Recursive Faststep implementation

Command Line tool

Each line contains two space-separated integersri,0 andri,1, the endpoints of edge i of the graph. By default, the edges are interpreted as undirected and the vertices numbering starts at 1. This argument supports regex (using the same syntax of the "ls" command-line tool), which must be defined in quotes.

Another important aspect for their choice was the availability of ground truth communities, which allows us to see how the algorithms work in real situations. Airports [28] Network of airports, where airports are nodes and edges are relationships of the type "airport A has direct flights to airport B".

Detection of communities in artificial networks

The results of the tests were evaluated against the original communities using both NMI and Jaccard Distance, as defined in subsection 3.1. Each test was performed using 5 random networks with the defined parameters and the average of the obtained metric value was taken. Figures 4 and 5 present the results for the three algorithms considered, for the NMI and Jaccard Index metrics respectively.

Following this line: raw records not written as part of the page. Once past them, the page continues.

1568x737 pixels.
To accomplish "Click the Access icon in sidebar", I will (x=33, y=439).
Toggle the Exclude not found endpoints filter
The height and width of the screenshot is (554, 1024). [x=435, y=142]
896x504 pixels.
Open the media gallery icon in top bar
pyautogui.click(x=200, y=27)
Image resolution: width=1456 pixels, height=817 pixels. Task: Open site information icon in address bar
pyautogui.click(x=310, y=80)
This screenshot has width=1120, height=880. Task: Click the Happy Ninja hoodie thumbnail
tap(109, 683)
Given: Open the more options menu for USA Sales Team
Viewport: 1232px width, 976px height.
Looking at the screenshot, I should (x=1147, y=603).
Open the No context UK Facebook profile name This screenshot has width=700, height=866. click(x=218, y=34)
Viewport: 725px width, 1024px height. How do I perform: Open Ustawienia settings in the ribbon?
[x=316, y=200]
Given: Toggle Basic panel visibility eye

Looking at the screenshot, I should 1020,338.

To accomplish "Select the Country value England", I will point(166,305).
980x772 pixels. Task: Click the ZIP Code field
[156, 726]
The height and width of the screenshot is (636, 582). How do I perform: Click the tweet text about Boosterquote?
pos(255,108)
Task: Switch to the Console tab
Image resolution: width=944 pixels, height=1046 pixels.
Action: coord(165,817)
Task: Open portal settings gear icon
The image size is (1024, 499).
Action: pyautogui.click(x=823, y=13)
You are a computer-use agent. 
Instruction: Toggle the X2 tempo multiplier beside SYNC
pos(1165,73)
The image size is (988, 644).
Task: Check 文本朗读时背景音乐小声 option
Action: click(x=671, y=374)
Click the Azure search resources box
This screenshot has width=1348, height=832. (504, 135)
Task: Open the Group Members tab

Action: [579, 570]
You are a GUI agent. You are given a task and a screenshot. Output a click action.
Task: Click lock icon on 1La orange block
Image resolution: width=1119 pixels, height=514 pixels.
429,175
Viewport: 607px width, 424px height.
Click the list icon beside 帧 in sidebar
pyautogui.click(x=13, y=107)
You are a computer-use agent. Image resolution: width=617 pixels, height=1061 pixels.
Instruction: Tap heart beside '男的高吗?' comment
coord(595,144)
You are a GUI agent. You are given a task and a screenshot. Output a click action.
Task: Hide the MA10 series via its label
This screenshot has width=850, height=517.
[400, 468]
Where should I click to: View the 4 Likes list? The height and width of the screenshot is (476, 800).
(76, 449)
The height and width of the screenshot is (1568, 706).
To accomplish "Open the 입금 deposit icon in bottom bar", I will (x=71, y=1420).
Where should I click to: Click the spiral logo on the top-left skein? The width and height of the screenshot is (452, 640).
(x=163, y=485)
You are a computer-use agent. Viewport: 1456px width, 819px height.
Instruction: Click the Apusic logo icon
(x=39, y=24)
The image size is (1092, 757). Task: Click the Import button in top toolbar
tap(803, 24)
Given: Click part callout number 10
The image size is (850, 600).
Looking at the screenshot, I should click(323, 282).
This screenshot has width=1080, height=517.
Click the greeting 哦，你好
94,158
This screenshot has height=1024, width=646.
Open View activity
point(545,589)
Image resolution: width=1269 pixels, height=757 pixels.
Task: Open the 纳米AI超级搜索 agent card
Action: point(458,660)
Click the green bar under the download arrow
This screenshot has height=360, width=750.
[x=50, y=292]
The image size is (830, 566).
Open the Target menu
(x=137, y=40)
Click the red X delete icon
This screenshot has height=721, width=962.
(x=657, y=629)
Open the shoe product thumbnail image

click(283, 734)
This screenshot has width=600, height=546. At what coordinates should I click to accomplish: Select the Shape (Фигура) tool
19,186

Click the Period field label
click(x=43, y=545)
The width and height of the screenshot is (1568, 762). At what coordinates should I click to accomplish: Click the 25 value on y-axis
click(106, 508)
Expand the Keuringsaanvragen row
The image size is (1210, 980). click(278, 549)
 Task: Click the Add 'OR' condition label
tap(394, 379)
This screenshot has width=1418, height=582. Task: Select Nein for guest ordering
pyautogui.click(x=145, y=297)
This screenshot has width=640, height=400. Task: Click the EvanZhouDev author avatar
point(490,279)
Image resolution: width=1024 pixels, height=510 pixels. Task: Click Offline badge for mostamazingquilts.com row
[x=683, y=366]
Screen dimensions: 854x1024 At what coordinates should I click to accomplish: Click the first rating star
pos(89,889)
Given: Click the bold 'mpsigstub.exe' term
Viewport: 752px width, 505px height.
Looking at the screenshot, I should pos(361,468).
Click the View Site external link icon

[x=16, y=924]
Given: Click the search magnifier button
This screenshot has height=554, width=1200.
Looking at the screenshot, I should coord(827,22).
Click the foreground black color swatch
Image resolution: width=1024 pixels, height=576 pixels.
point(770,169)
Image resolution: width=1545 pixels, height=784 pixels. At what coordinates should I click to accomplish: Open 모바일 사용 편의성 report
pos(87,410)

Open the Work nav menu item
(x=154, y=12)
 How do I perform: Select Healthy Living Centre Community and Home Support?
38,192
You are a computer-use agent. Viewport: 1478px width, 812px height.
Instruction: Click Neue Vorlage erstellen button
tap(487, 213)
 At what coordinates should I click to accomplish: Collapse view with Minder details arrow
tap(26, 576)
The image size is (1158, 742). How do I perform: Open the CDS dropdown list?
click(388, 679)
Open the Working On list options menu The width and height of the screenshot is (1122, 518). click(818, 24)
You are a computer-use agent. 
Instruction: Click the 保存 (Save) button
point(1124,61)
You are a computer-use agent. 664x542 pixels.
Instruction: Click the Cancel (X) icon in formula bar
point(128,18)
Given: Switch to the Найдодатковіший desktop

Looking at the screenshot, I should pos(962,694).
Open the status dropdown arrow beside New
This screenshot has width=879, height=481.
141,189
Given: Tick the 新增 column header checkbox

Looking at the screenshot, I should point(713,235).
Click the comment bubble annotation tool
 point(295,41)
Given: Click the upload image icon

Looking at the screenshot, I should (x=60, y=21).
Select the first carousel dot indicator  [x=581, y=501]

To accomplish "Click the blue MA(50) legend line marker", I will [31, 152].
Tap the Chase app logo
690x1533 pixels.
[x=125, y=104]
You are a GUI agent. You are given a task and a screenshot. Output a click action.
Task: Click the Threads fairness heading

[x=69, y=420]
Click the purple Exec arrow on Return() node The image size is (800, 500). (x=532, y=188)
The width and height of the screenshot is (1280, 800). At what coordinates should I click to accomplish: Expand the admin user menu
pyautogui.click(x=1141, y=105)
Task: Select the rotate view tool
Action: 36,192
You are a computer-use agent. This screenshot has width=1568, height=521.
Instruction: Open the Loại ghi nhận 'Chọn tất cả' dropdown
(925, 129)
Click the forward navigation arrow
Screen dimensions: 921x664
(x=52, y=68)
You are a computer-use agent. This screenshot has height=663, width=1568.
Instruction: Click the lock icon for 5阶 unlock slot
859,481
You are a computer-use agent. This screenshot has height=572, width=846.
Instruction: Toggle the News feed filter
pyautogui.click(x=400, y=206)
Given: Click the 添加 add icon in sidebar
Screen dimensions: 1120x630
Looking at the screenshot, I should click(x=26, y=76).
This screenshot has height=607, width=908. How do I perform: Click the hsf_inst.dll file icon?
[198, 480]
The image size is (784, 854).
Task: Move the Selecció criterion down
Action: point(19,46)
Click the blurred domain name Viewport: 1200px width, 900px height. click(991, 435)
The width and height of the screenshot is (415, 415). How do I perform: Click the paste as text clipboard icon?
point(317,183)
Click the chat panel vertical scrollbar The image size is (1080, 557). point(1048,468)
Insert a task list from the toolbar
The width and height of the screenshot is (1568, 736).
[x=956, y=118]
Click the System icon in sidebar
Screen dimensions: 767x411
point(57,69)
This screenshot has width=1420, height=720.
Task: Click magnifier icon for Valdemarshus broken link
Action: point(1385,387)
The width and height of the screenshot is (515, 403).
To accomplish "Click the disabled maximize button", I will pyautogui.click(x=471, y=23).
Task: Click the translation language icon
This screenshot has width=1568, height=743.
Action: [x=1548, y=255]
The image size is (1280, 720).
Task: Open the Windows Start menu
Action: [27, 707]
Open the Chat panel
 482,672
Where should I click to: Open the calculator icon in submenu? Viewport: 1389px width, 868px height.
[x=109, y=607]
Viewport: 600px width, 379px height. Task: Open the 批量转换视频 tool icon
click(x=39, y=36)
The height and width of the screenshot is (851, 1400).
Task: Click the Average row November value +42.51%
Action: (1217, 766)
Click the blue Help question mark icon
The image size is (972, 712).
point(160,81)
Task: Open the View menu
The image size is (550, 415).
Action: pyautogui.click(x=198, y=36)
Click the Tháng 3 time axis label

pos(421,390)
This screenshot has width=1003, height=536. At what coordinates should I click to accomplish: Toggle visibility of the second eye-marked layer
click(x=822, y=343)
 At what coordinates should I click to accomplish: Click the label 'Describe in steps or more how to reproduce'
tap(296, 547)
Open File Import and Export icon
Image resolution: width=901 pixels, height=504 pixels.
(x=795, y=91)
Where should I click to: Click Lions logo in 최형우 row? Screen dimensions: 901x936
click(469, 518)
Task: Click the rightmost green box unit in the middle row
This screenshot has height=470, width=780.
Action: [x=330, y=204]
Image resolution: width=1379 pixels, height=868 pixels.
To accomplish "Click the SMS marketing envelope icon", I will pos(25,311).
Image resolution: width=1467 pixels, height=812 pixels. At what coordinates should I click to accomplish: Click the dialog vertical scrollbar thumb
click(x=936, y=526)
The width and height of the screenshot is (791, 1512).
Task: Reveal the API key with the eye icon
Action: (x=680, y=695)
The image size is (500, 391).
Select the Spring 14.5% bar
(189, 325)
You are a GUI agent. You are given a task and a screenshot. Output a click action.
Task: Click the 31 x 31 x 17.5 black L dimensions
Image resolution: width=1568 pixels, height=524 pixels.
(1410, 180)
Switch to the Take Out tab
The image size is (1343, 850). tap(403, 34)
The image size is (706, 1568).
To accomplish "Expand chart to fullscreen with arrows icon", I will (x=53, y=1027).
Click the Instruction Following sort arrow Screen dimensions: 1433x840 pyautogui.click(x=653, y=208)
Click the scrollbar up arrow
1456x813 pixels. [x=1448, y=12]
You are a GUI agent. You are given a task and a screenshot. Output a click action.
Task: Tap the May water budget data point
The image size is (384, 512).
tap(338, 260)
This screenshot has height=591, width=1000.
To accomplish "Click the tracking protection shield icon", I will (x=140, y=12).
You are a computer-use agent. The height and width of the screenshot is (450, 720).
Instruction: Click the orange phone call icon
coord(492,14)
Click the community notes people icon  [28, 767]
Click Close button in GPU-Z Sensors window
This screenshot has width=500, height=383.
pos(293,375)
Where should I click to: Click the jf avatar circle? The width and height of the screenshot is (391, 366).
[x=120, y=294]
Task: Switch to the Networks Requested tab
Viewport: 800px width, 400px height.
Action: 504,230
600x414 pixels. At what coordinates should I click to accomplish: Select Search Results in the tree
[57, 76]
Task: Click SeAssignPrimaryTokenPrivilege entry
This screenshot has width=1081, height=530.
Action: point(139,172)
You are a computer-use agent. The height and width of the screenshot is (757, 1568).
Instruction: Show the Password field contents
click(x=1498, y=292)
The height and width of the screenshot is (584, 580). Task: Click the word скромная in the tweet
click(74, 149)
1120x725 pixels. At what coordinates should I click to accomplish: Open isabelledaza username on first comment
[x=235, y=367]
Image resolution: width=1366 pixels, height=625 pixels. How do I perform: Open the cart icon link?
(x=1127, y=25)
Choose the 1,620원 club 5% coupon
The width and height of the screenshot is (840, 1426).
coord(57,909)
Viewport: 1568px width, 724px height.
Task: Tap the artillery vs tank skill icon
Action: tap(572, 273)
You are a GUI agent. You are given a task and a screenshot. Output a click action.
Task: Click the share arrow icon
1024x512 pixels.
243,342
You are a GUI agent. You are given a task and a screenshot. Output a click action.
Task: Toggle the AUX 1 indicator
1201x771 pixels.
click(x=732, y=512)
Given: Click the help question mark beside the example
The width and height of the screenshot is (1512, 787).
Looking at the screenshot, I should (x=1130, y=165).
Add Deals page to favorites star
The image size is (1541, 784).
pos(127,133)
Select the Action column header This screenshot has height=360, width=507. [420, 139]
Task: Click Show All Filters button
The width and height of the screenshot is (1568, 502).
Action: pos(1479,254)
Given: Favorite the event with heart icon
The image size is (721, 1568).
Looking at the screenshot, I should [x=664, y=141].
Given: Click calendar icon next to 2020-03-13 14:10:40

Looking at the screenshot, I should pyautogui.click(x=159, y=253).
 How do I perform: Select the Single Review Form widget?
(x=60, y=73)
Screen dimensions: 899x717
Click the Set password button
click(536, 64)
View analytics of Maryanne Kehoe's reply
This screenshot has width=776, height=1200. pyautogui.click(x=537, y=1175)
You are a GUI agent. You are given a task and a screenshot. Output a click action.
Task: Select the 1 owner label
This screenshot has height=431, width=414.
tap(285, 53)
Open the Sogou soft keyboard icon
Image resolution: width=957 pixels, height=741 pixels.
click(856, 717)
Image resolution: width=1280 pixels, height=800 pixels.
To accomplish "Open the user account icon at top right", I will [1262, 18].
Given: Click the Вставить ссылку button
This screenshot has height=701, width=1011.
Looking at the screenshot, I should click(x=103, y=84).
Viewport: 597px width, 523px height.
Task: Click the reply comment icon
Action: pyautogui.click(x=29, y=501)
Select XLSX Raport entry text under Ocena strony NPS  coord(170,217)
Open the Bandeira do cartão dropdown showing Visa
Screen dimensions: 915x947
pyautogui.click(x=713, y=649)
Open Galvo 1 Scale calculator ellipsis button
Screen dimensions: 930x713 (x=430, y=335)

It can be argued that the communities and nodes of the test graphs represent a very homogeneous network with a low clustering coefficient relative to the number of edges in the graph. This test provides strong indications that Faststep may not perform well in subsequent tests, but we expect better results when using real networks.

Detection of communities in networks with ground-truth communities

However, the other methods did much better at finding the known communities, implying that they can be partially approximated by using the structure of the graph, and Faststep simply fails to detect them. The methods used are Louvain method (left column), LLP (middle column) and Faststep (right column).

Comparison of clusterings obtained with different methods

Still, for the Jaccard metric, we can observe that the clusterings with more similarity are the high-granularity clusterings obtained by Leuven and the lower-granularity clusterings obtained by LLP, as discussed earlier. The similarity obtained using the Jaccard metric is quite low, while the similarity using the NMI is generally high, but is not of much use as there is no correlation between the granularities of the clustering and the value of the NMI obtained. We can still evaluate the clusterings of each algorithm independently, taking advantage of graph compression, which we do in the next test.

Rows from top to bottom represent results for Airports, Amazon, Web-google, Wiki, and Youtube datasets. The rows from top to bottom represent the results for the Airports, Amazon, Web-google, Wiki, and Youtube datasets.

Compression Results

If two clusters are siblings in the hierarchical tree, we don't know which of them to go through first, but if one is the parent of the other, that ambiguity disappears. This problem could be easily overcome by exploiting the full hierarchical structure of the network generated internally by the method, which is not a direct output in the implementation provided by the authors. In the previous tests we already introduced several reasons why Faststep's performance would probably not be as good as the other algorithms.

That way, all nodes belonging to overlapping communities tend to be included in the first community created, while nodes with fewer edges but some proximity to this community being created are simply omitted. However, we can still detect some compression of the graphs, implying that Faststep actually finds meaningful communities related to graph rearrangement and/or compression, which remained a questionable assumption in the other tests performed.

Performance Evaluation

It could also be argued that we could have compromised cluster quality to improve runtime. In this way, much less importance is given to the running time of the algorithm. We compared its results with two state-of-the-art algorithms, LLP and the Louvain method.

Finally, we implemented a tool that allows the retrieval of graph groupings and rearrangements and the use of these groupings or rearrangements in the compression of the graph. These details of the method achieved worse results than we could have expected at the beginning of the work.